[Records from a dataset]
--------------------------------------------------
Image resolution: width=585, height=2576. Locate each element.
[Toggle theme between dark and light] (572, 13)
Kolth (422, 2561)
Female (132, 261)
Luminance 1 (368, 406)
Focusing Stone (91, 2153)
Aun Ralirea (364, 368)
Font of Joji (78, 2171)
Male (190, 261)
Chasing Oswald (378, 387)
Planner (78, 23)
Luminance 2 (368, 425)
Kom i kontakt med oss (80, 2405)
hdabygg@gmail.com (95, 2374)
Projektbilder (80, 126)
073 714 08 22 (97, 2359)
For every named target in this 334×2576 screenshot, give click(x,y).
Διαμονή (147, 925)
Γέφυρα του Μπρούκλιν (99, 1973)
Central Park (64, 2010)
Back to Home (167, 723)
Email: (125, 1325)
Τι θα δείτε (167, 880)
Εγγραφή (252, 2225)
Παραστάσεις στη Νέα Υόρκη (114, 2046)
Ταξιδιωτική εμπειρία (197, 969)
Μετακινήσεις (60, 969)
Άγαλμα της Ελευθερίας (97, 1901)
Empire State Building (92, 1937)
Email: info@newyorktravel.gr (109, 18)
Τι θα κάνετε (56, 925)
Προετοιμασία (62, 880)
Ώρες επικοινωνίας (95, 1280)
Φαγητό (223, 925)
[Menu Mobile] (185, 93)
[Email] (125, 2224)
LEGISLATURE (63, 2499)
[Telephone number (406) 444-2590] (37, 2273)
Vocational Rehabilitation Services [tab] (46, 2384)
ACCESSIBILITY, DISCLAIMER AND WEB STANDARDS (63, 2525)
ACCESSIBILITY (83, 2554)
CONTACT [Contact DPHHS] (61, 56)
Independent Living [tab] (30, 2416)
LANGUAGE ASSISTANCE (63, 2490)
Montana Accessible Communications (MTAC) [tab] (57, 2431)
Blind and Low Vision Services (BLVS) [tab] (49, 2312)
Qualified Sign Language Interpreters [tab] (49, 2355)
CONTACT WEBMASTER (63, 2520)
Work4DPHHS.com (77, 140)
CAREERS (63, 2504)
--------------------------------------------------
### AIM
Copy out the lines from the one with "Kolth (422, 2561)" to the one with "Προετοιμασία (62, 880)", both included, with no changes.

### FULL RESPONSE
Kolth (422, 2561)
Female (132, 261)
Luminance 1 (368, 406)
Focusing Stone (91, 2153)
Aun Ralirea (364, 368)
Font of Joji (78, 2171)
Male (190, 261)
Chasing Oswald (378, 387)
Planner (78, 23)
Luminance 2 (368, 425)
Kom i kontakt med oss (80, 2405)
hdabygg@gmail.com (95, 2374)
Projektbilder (80, 126)
073 714 08 22 (97, 2359)
For every named target in this 334×2576 screenshot, give click(x,y).
Διαμονή (147, 925)
Γέφυρα του Μπρούκλιν (99, 1973)
Central Park (64, 2010)
Back to Home (167, 723)
Email: (125, 1325)
Τι θα δείτε (167, 880)
Εγγραφή (252, 2225)
Παραστάσεις στη Νέα Υόρκη (114, 2046)
Ταξιδιωτική εμπειρία (197, 969)
Μετακινήσεις (60, 969)
Άγαλμα της Ελευθερίας (97, 1901)
Empire State Building (92, 1937)
Email: info@newyorktravel.gr (109, 18)
Τι θα κάνετε (56, 925)
Προετοιμασία (62, 880)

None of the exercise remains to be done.